■ **Your goal**: Using the listing below, select the lines with the word "Open" and copy them.

■ **Records supplied**:
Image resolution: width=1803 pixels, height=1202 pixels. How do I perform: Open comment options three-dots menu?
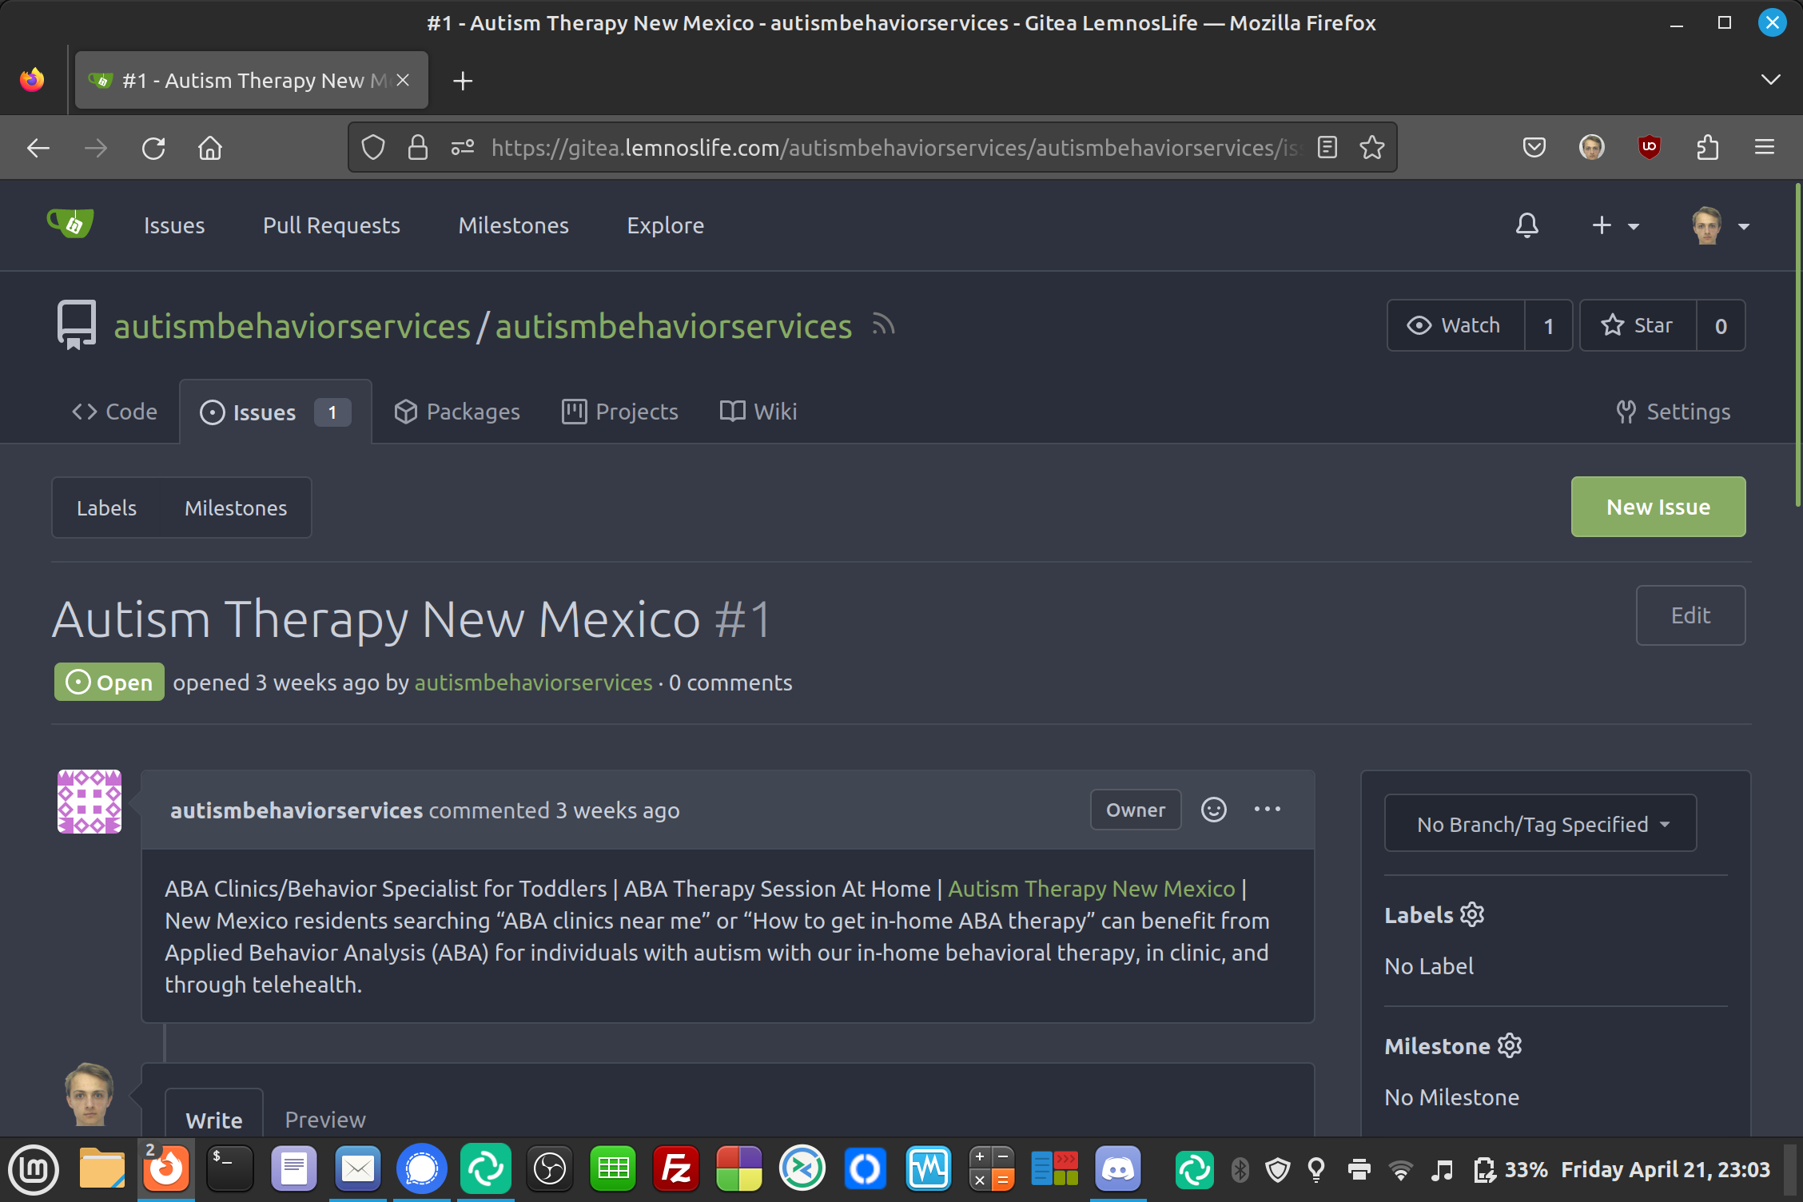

...

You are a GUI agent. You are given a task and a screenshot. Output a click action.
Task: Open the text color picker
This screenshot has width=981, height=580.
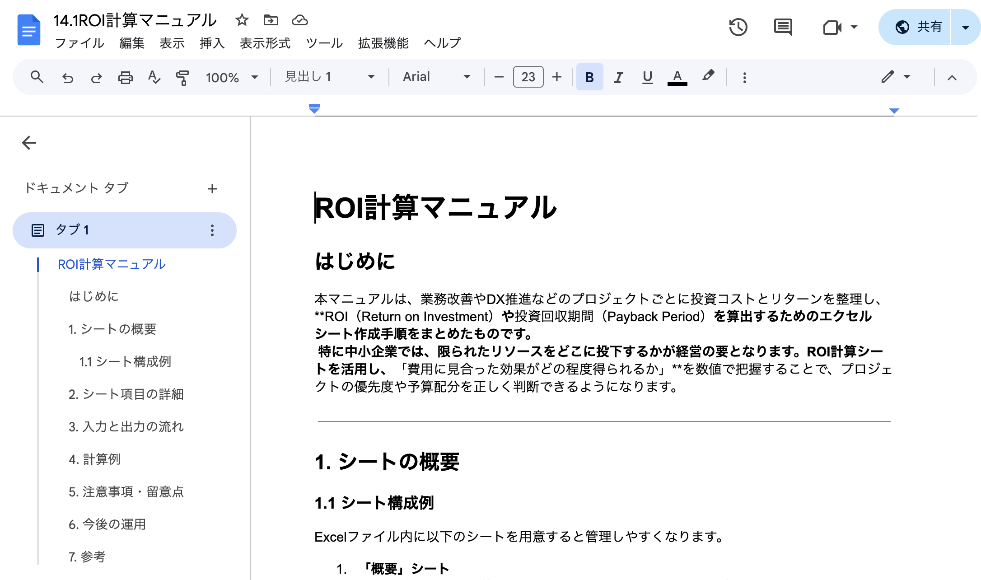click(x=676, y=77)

■ **Result of the task**:
Image resolution: width=1803 pixels, height=1202 pixels. How do I perform: Open comment options three-dots menu?
Task: Open the text color picker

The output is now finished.